BEGIN Supplied data
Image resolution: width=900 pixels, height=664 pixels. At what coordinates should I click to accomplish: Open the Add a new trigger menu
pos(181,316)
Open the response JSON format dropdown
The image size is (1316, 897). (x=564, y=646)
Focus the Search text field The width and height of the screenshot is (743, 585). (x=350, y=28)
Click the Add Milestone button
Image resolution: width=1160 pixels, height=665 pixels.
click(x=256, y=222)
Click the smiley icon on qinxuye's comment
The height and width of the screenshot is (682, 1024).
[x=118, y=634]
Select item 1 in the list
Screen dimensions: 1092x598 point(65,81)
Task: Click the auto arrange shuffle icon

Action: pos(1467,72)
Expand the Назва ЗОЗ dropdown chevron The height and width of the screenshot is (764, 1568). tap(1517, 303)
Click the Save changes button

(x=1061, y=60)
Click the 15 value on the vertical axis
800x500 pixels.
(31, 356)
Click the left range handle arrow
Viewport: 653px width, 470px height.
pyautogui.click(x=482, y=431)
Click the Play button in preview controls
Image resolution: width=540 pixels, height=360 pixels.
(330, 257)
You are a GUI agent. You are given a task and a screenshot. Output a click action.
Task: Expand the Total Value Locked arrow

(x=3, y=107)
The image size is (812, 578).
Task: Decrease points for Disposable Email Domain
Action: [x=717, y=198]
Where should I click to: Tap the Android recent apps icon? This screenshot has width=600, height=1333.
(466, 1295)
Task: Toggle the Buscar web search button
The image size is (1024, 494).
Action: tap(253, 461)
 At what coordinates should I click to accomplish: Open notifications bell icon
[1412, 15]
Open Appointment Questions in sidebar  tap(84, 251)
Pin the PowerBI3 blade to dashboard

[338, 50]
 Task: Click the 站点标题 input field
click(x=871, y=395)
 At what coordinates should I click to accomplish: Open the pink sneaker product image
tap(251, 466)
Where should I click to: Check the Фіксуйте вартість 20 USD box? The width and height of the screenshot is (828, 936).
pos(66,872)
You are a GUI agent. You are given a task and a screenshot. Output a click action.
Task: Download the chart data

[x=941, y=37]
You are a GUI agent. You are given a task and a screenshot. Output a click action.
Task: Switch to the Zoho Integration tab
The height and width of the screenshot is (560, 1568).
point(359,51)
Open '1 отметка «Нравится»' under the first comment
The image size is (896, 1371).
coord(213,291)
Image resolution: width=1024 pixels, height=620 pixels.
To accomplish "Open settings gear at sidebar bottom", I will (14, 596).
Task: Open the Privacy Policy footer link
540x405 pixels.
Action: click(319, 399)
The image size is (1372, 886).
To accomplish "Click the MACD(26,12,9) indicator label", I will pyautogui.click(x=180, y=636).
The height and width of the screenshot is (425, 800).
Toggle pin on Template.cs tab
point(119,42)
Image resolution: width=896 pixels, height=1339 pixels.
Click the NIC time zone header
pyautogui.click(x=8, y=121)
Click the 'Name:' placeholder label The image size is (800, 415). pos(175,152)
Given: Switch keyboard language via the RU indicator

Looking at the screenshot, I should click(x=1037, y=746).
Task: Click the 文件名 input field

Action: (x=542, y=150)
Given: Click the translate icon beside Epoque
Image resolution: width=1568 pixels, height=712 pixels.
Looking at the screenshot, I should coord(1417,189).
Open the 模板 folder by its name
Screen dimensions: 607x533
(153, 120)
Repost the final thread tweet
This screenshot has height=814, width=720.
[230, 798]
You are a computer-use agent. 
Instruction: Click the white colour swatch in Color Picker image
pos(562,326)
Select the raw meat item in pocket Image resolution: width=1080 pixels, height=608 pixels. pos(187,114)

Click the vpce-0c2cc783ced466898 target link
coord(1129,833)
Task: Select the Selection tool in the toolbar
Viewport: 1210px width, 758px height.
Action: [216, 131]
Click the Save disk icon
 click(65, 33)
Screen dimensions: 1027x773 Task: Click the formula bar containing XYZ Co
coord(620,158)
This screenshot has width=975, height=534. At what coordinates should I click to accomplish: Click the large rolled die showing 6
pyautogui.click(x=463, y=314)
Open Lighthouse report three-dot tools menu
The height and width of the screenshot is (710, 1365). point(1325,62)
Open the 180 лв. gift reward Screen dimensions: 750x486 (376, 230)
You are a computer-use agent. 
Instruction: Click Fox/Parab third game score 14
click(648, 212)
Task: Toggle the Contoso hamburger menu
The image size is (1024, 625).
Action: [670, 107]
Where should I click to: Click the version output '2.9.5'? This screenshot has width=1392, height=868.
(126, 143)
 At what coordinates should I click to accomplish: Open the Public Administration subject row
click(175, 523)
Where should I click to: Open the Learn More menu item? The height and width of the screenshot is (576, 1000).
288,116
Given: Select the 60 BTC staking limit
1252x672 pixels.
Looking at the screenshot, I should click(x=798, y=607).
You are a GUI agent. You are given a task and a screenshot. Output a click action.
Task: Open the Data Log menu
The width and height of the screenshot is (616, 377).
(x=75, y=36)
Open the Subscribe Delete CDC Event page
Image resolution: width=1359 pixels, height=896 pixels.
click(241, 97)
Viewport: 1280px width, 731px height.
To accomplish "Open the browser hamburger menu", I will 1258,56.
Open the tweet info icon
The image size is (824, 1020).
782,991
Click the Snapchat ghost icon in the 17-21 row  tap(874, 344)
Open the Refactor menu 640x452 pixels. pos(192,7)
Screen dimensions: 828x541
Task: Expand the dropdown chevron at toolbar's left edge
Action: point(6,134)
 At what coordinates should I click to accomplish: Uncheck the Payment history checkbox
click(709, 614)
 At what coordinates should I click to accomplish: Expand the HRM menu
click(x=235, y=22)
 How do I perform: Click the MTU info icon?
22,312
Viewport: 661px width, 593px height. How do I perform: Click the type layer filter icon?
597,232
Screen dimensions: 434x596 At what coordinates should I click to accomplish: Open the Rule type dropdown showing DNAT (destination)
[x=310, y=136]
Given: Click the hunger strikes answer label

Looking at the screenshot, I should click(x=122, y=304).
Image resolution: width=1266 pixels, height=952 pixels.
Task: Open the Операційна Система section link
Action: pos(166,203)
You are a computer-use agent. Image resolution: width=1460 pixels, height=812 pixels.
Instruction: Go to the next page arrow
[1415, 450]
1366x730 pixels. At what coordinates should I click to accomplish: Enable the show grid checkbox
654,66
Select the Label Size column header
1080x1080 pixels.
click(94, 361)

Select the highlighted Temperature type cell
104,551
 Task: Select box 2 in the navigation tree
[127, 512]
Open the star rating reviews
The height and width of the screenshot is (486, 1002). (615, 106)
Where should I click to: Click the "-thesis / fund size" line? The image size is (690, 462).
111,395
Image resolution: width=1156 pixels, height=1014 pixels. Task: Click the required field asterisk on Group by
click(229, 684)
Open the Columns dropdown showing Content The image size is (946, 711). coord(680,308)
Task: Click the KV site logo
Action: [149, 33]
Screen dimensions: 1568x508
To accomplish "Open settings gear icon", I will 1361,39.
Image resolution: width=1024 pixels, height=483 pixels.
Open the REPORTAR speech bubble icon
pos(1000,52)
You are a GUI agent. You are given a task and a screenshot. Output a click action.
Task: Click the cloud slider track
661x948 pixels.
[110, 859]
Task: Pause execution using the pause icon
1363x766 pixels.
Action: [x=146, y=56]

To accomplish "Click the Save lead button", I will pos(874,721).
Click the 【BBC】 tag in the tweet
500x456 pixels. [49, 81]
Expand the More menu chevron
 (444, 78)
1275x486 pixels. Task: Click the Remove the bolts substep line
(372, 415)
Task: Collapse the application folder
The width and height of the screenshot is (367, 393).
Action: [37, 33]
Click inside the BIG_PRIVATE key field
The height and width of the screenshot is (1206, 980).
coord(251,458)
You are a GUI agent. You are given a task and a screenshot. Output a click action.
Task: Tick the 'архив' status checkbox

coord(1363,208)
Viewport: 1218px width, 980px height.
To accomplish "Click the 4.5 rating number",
END Supplied data
§ Problem to work on
Whatever appears in the records must be returned exactly.

§ Problem solution
Image resolution: width=900 pixels, height=664 pixels. At what coordinates should I click to accomplish: Open the Add a new trigger menu
pos(181,316)
Open the response JSON format dropdown
The image size is (1316, 897). (x=564, y=646)
Focus the Search text field The width and height of the screenshot is (743, 585). (x=350, y=28)
Click the Add Milestone button
Image resolution: width=1160 pixels, height=665 pixels.
click(x=256, y=222)
Click the smiley icon on qinxuye's comment
The height and width of the screenshot is (682, 1024).
[x=118, y=634]
Select item 1 in the list
Screen dimensions: 1092x598 point(65,81)
Task: Click the auto arrange shuffle icon

Action: pos(1467,72)
Expand the Назва ЗОЗ dropdown chevron The height and width of the screenshot is (764, 1568). tap(1517, 303)
Click the Save changes button

(x=1061, y=60)
Click the 15 value on the vertical axis
800x500 pixels.
(31, 356)
Click the left range handle arrow
Viewport: 653px width, 470px height.
pyautogui.click(x=482, y=431)
Click the Play button in preview controls
Image resolution: width=540 pixels, height=360 pixels.
(330, 257)
You are a GUI agent. You are given a task and a screenshot. Output a click action.
Task: Expand the Total Value Locked arrow

(x=3, y=107)
The image size is (812, 578).
Task: Decrease points for Disposable Email Domain
Action: [x=717, y=198]
Where should I click to: Tap the Android recent apps icon? This screenshot has width=600, height=1333.
(466, 1295)
Task: Toggle the Buscar web search button
The image size is (1024, 494).
Action: tap(253, 461)
 At what coordinates should I click to accomplish: Open notifications bell icon
[1412, 15]
Open Appointment Questions in sidebar  tap(84, 251)
Pin the PowerBI3 blade to dashboard

[338, 50]
 Task: Click the 站点标题 input field
click(x=871, y=395)
 At what coordinates should I click to accomplish: Open the pink sneaker product image
tap(251, 466)
Where should I click to: Check the Фіксуйте вартість 20 USD box? The width and height of the screenshot is (828, 936).
pos(66,872)
You are a GUI agent. You are given a task and a screenshot. Output a click action.
Task: Download the chart data

[x=941, y=37]
You are a GUI agent. You are given a task and a screenshot. Output a click action.
Task: Switch to the Zoho Integration tab
The height and width of the screenshot is (560, 1568).
point(359,51)
Open '1 отметка «Нравится»' under the first comment
The image size is (896, 1371).
coord(213,291)
Image resolution: width=1024 pixels, height=620 pixels.
To accomplish "Open settings gear at sidebar bottom", I will (14, 596).
Task: Open the Privacy Policy footer link
540x405 pixels.
Action: click(319, 399)
The image size is (1372, 886).
To accomplish "Click the MACD(26,12,9) indicator label", I will pyautogui.click(x=180, y=636).
The height and width of the screenshot is (425, 800).
Toggle pin on Template.cs tab
point(119,42)
Image resolution: width=896 pixels, height=1339 pixels.
Click the NIC time zone header
pyautogui.click(x=8, y=121)
Click the 'Name:' placeholder label The image size is (800, 415). pos(175,152)
Given: Switch keyboard language via the RU indicator

Looking at the screenshot, I should click(x=1037, y=746).
Task: Click the 文件名 input field

Action: (x=542, y=150)
Given: Click the translate icon beside Epoque
Image resolution: width=1568 pixels, height=712 pixels.
Looking at the screenshot, I should coord(1417,189).
Open the 模板 folder by its name
Screen dimensions: 607x533
(153, 120)
Repost the final thread tweet
This screenshot has height=814, width=720.
[230, 798]
You are a computer-use agent. 
Instruction: Click the white colour swatch in Color Picker image
pos(562,326)
Select the raw meat item in pocket Image resolution: width=1080 pixels, height=608 pixels. pos(187,114)

Click the vpce-0c2cc783ced466898 target link
coord(1129,833)
Task: Select the Selection tool in the toolbar
Viewport: 1210px width, 758px height.
Action: [216, 131]
Click the Save disk icon
 click(65, 33)
Screen dimensions: 1027x773 Task: Click the formula bar containing XYZ Co
coord(620,158)
This screenshot has width=975, height=534. At what coordinates should I click to accomplish: Click the large rolled die showing 6
pyautogui.click(x=463, y=314)
Open Lighthouse report three-dot tools menu
The height and width of the screenshot is (710, 1365). point(1325,62)
Open the 180 лв. gift reward Screen dimensions: 750x486 (376, 230)
You are a computer-use agent. 
Instruction: Click Fox/Parab third game score 14
click(648, 212)
Task: Toggle the Contoso hamburger menu
The image size is (1024, 625).
Action: [670, 107]
Where should I click to: Click the version output '2.9.5'? This screenshot has width=1392, height=868.
(126, 143)
 At what coordinates should I click to accomplish: Open the Public Administration subject row
click(175, 523)
Where should I click to: Open the Learn More menu item? The height and width of the screenshot is (576, 1000).
288,116
Given: Select the 60 BTC staking limit
1252x672 pixels.
Looking at the screenshot, I should click(x=798, y=607).
You are a GUI agent. You are given a task and a screenshot. Output a click action.
Task: Open the Data Log menu
The width and height of the screenshot is (616, 377).
(x=75, y=36)
Open the Subscribe Delete CDC Event page
Image resolution: width=1359 pixels, height=896 pixels.
click(241, 97)
Viewport: 1280px width, 731px height.
To accomplish "Open the browser hamburger menu", I will 1258,56.
Open the tweet info icon
The image size is (824, 1020).
782,991
Click the Snapchat ghost icon in the 17-21 row  tap(874, 344)
Open the Refactor menu 640x452 pixels. pos(192,7)
Screen dimensions: 828x541
Task: Expand the dropdown chevron at toolbar's left edge
Action: point(6,134)
 At what coordinates should I click to accomplish: Uncheck the Payment history checkbox
click(709, 614)
 At what coordinates should I click to accomplish: Expand the HRM menu
click(x=235, y=22)
 How do I perform: Click the MTU info icon?
22,312
Viewport: 661px width, 593px height. How do I perform: Click the type layer filter icon?
597,232
Screen dimensions: 434x596 At what coordinates should I click to accomplish: Open the Rule type dropdown showing DNAT (destination)
[x=310, y=136]
Given: Click the hunger strikes answer label

Looking at the screenshot, I should click(x=122, y=304).
Image resolution: width=1266 pixels, height=952 pixels.
Task: Open the Операційна Система section link
Action: pos(166,203)
You are a computer-use agent. Image resolution: width=1460 pixels, height=812 pixels.
Instruction: Go to the next page arrow
[1415, 450]
1366x730 pixels. At what coordinates should I click to accomplish: Enable the show grid checkbox
654,66
Select the Label Size column header
1080x1080 pixels.
click(94, 361)

Select the highlighted Temperature type cell
104,551
 Task: Select box 2 in the navigation tree
[127, 512]
Open the star rating reviews
The height and width of the screenshot is (486, 1002). (615, 106)
Where should I click to: Click the "-thesis / fund size" line? The image size is (690, 462).
111,395
Image resolution: width=1156 pixels, height=1014 pixels. Task: Click the required field asterisk on Group by
click(229, 684)
Open the Columns dropdown showing Content The image size is (946, 711). coord(680,308)
Task: Click the KV site logo
Action: [149, 33]
Screen dimensions: 1568x508
To accomplish "Open settings gear icon", I will 1361,39.
Image resolution: width=1024 pixels, height=483 pixels.
Open the REPORTAR speech bubble icon
pos(1000,52)
You are a GUI agent. You are given a task and a screenshot. Output a click action.
Task: Click the cloud slider track
661x948 pixels.
[110, 859]
Task: Pause execution using the pause icon
1363x766 pixels.
Action: [x=146, y=56]

To accomplish "Click the Save lead button", I will pos(874,721).
Click the 【BBC】 tag in the tweet
500x456 pixels. [49, 81]
Expand the More menu chevron
 (444, 78)
1275x486 pixels. Task: Click the Remove the bolts substep line
(372, 415)
Task: Collapse the application folder
The width and height of the screenshot is (367, 393).
Action: [37, 33]
Click inside the BIG_PRIVATE key field
The height and width of the screenshot is (1206, 980).
coord(251,458)
You are a GUI agent. You are given a task and a screenshot. Output a click action.
Task: Tick the 'архив' status checkbox

coord(1363,208)
Viewport: 1218px width, 980px height.
To accomplish "Click the 4.5 rating number",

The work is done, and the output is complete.